Noël à Mompos
Qui n’a pas lu Cent ans de solitude de Gabriel Garcia Marquez?
Moi, c’était au Portugal, pendant un voyage à travers le pays brûlé par la canicule…
Or, lire Gabriel Garcia Marquez, c’est pénétrer une idée et se laisser pénétrer par elle, accepter d’être changé à jamais et, un jour, si l’occasion se présente, de suivre le chemin qui mène jusqu’à une de ses sources d’inspiration…. C’est ce que nous avons fait en allant à Santa Cruz de Mompos, village à la splendeur fanée qui a inspiré Gabriel Garcia Marquez pour son roman Chronique d’une mort annoncée.
Après six heures de bus à l’intérieur des terres, laissant la côte derrière nous, nous avons atteint la fin de la route, coupée par le puissant rio Magdalena au sommet de sa crue.
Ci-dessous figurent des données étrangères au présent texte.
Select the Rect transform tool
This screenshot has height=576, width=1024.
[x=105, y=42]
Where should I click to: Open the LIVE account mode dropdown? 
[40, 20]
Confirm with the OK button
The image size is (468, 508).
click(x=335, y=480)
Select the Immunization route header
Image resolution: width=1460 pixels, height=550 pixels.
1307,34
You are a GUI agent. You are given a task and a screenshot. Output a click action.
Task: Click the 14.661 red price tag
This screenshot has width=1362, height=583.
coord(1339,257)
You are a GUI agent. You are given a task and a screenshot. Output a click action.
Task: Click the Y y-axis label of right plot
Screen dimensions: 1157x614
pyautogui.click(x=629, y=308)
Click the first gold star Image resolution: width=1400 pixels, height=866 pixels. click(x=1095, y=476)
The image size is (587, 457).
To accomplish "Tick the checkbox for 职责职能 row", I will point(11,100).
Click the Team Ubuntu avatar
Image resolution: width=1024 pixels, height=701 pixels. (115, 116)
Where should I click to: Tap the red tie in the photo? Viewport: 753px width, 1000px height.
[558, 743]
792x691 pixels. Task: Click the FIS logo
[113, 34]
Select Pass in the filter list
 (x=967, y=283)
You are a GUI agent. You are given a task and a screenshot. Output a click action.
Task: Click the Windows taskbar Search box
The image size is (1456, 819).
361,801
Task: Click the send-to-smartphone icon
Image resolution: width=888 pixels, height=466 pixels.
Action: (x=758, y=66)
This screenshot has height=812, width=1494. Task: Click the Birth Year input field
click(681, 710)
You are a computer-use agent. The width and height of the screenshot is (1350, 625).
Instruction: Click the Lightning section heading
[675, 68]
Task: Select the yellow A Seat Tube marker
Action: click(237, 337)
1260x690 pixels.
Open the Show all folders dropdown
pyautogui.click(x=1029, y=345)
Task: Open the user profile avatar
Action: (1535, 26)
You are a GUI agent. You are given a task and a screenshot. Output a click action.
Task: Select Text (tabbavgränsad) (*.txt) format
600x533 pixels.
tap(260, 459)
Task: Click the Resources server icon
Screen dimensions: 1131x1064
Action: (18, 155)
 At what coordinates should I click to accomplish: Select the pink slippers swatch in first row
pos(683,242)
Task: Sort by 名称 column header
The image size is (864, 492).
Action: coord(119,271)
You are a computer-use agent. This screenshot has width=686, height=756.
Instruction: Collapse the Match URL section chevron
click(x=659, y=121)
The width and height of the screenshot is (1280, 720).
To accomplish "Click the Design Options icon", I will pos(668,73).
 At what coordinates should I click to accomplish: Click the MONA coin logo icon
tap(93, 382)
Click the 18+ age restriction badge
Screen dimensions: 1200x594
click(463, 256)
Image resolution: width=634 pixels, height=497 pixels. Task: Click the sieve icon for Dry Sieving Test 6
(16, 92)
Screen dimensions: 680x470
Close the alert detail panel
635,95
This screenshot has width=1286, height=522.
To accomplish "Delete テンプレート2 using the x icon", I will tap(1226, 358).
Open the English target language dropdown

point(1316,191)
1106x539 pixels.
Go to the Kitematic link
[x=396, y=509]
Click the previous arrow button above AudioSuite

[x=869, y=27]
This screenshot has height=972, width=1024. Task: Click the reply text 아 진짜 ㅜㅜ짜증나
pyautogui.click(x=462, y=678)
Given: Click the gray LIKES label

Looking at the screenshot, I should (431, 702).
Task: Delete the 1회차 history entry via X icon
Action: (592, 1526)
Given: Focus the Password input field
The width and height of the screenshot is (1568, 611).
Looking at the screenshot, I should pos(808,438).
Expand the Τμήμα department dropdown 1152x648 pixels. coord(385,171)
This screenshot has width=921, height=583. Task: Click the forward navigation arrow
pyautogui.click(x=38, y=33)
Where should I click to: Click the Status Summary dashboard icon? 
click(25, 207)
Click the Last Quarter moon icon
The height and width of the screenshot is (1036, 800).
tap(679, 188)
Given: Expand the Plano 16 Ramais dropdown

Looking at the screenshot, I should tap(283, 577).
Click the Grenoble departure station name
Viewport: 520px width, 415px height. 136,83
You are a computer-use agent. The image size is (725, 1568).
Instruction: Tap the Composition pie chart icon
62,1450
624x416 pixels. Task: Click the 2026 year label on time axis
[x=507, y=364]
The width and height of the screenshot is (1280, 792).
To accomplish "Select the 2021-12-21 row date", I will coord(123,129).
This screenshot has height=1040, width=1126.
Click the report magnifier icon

Dans cette région, l’hiver dure de six à neuf mois et recouvre tout d’eau, que l’accablante chaleur estivale ne suffit jamais à évaporer tout à fait. Débuta alors un autre voyage, en chalupe pendant une heure et demi, à travers les îlots de nénuphars et les maisons sur pilotis.
Quand nous arrivâmes, il était tout juste quatre heures de l’après-midi, le village se réveillait lentement de sa sieste quotidienne. Les rues étaient encore partiellement inondées, obligeant les motos et les cyclistes à avancer avec précaution.
Tout était exactement comme nous l’avions imaginé : un lieu endormi en surface seulement où, à la nuit tombée, les habitants suivent d’un oeil attentif le va-et-vient de la vie du village depuis le pas de leur porte, dans leurs chaises à bascule. Un lieu où l’on se sent coupé du monde, où l’on s’oriente sans peine mais où l'on se perd ; un lieu où le fleuve dicte tout de la vie du village, du menu du jour aux échanges avec l’extérieur.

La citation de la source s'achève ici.